Vision globale et empathie
"Si vous, humains, ne parvenez pas à éradiquer le cancer, c'est que votre science est dépassée. En ce qui concerne le cancer, votre manière d'analyser vous aveugle. Vous ne voyez le monde que d'une seule manière : la vôtre. Parce que vous êtes prisonniers de votre passé. A force d'expérimentations, vous êtes parvenus à guérir certaines maladies. Vous en avez conclu que seule l'expérimentation pouvait venir à bout de toutes les maladies. Je l'ai vu dans vos documentaires à la télévision. Pour comprendre un phénomène, vous le mesurez, vous le rangez dans une case, vous le répertoriez et vous le découpez en morceaux de plus en plus petits. Vous avez l'impression que plus vous hachez menu, plus vous vous approchez de la vérité.
Pourtant, ce n'est pas en découpant une cigale en morceaux que vous découvrirez pourquoi elle chante. Ce n'est pas en examinant dans vos loupes les cellules d'un pétale d'ochidée que vous comprendrez pourquoi cette fleur est si belle.
Pour comprendre les éléments qui nous entourent, il faut se mettre à leur place, dans leur globalité.
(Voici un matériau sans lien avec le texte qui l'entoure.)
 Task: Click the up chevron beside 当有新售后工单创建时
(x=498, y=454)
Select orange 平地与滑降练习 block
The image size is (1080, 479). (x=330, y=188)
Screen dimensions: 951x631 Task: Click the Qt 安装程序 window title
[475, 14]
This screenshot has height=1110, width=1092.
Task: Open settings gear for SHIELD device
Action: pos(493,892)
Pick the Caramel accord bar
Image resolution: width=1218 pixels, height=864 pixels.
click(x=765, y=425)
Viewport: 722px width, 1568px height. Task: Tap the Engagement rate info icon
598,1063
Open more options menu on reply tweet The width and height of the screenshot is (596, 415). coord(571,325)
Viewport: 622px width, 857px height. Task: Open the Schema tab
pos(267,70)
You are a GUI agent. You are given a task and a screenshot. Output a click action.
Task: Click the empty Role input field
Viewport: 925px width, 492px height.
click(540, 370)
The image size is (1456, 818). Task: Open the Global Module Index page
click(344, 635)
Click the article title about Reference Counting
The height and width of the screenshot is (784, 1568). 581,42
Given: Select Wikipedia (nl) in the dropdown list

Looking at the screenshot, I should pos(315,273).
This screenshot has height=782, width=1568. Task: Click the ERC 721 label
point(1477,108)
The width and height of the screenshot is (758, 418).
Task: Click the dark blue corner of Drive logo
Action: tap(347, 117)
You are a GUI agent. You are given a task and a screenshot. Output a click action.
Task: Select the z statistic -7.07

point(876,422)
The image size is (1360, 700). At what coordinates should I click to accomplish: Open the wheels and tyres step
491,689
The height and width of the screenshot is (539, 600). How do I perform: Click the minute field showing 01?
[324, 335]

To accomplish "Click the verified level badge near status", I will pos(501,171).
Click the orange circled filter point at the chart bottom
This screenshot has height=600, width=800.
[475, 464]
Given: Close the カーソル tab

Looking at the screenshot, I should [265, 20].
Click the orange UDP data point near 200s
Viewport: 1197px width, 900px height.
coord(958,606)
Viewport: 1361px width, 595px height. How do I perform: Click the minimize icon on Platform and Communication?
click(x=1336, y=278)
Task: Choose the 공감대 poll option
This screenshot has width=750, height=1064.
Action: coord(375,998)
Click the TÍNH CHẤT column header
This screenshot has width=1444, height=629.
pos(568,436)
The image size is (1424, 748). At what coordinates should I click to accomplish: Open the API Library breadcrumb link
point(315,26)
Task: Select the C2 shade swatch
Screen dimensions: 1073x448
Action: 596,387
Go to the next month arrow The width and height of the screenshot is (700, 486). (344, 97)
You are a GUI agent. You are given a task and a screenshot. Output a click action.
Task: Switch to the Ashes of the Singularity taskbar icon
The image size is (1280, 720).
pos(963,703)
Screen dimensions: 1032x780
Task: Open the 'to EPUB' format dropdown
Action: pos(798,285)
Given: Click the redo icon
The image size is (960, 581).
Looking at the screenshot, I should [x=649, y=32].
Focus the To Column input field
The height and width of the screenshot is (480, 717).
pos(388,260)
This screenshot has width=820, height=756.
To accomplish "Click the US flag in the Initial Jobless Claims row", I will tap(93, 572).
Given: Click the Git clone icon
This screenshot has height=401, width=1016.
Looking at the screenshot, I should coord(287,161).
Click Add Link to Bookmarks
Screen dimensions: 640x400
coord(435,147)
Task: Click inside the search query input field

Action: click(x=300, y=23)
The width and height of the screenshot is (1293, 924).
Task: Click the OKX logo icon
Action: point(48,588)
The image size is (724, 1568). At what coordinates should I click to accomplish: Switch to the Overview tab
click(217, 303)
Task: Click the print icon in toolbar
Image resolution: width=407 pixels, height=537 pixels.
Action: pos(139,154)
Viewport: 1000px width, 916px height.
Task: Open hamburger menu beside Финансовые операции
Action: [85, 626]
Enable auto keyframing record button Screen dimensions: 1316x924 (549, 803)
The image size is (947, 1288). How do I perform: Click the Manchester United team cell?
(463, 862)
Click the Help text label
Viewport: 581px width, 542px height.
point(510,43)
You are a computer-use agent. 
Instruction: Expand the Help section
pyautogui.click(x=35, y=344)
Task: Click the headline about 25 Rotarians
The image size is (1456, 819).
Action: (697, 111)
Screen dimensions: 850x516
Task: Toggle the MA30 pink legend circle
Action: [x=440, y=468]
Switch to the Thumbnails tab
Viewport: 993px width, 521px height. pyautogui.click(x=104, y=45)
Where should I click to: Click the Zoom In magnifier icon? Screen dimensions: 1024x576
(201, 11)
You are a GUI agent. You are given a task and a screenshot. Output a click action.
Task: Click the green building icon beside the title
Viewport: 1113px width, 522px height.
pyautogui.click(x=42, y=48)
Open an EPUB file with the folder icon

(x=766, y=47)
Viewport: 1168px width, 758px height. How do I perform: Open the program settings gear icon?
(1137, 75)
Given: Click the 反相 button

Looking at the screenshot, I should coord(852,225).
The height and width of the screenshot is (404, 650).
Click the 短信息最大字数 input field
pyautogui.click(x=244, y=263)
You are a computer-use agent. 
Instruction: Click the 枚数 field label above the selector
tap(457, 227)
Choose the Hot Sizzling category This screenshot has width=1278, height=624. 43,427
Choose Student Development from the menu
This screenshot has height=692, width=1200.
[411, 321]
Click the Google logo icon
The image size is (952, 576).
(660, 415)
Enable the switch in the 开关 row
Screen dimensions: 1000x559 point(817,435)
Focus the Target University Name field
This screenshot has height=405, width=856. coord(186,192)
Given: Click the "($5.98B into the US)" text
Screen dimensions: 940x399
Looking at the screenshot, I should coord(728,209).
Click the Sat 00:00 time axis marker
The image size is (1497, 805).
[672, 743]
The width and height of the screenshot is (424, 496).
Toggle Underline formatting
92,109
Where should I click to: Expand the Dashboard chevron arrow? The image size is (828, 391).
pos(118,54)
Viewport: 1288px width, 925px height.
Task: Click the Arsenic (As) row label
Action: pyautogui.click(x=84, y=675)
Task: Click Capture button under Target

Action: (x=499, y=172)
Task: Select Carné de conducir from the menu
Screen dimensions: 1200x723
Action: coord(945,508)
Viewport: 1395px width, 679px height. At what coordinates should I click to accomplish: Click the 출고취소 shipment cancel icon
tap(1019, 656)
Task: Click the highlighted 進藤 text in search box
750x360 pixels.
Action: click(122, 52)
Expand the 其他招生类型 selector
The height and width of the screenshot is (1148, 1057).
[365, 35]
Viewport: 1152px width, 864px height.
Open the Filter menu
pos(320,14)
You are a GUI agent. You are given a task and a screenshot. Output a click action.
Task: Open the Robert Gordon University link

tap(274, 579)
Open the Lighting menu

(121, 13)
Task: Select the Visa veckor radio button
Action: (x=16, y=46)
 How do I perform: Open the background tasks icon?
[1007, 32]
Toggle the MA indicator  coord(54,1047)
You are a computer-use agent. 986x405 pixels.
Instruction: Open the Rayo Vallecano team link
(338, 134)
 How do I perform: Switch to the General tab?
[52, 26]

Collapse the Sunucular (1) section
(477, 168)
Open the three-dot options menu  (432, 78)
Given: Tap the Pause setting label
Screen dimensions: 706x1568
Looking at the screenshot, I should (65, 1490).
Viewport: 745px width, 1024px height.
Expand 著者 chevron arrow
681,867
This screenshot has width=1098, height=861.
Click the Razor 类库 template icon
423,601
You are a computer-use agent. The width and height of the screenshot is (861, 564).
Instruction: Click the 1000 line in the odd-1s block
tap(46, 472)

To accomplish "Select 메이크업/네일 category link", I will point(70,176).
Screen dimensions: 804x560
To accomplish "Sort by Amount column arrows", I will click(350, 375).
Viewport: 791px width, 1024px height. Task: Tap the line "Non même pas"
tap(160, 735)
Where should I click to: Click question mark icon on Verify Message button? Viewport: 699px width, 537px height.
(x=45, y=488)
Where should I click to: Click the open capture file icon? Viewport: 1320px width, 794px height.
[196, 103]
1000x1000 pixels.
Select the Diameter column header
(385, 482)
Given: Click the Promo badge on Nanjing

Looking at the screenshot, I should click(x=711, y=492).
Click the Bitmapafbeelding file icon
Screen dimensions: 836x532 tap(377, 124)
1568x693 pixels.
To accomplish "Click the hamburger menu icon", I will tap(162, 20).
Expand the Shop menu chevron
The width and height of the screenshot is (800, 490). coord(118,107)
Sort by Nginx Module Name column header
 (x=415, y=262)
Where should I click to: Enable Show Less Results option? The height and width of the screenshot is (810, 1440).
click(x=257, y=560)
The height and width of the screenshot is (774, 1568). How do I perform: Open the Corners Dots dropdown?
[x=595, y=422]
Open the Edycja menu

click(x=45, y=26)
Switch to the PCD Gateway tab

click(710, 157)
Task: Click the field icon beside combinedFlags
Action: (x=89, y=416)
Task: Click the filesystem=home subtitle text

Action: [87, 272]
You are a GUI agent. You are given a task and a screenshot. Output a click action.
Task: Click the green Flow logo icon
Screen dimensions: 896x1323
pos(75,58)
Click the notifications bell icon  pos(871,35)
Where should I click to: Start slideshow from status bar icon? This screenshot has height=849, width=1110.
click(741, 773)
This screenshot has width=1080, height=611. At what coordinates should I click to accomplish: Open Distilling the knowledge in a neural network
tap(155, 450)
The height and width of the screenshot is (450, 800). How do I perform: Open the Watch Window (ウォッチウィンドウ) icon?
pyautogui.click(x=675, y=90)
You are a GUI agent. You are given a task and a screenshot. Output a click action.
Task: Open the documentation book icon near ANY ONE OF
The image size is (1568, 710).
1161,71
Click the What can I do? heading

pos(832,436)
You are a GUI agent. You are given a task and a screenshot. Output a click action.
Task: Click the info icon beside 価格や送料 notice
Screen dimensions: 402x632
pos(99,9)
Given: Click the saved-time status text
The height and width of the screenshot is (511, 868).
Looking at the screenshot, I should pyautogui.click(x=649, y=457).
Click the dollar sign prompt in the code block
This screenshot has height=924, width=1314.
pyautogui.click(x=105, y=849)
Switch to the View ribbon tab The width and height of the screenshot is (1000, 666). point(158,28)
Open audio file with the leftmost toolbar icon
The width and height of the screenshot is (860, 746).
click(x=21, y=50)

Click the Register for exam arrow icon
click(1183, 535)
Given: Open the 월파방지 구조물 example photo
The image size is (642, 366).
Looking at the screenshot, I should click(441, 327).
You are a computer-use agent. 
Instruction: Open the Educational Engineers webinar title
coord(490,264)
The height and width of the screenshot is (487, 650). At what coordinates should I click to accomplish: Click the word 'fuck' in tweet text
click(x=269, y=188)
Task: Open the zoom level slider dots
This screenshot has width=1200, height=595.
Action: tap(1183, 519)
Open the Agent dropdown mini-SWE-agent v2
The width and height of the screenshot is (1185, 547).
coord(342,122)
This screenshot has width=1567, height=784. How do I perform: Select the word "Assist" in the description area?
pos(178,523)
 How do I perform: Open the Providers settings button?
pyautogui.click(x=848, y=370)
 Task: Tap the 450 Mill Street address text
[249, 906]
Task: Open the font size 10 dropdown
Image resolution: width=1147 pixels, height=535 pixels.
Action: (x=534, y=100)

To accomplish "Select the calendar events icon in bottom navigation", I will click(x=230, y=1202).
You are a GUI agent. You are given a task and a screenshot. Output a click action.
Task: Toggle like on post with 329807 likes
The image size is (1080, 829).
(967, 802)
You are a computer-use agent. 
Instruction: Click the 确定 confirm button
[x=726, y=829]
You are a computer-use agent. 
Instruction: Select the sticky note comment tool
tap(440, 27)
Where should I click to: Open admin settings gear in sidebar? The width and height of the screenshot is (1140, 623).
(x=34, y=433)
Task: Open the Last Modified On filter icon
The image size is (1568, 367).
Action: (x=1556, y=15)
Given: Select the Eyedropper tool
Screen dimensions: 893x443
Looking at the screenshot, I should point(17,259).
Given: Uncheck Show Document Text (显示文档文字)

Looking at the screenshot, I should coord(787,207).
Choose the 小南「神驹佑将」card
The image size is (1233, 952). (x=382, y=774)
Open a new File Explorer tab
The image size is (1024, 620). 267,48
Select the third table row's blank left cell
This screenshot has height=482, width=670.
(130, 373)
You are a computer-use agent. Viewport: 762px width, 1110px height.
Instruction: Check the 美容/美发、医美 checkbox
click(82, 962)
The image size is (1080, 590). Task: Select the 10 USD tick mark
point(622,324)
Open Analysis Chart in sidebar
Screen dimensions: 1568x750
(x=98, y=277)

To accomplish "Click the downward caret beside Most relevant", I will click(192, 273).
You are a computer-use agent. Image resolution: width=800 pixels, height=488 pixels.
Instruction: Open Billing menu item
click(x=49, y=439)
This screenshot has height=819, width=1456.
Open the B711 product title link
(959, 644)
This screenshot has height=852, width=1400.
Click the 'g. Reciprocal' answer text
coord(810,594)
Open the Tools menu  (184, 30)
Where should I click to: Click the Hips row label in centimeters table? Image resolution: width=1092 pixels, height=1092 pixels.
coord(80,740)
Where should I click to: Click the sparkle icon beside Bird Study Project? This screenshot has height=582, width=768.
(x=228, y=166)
Et de préférence tandis qu'ils sont encore vivants. Si vous voulez comprendre la cigale, tâchez de ressentir pendant dix minutes ce que peut voir et vivre une cigale. Si vous voulez comprendre l'orchidée, essayez de vous sentir fleur. Mettez-vous à la place des autres, plutôt que de les couper en morceaux et de les observer depuis vos citadelles de connaissances.
(...) Votre science classique est dépassée. Votre passé vous empêche de voir votre présent. Vos réussites d'antan vous empêchent de réussir maintenant. Vos gloires anciennes sont vos pires adversaire. (...) Pour vous, tout est du pareil au même. Puisqu'on est parvenu à vaincre le choléra d'une certaine manière, on parviendra à vaincre le cancer en usant des mêmes procédés."
Werber Bernard, Le jour des Fourmis, Edition Albin Michel, 1992.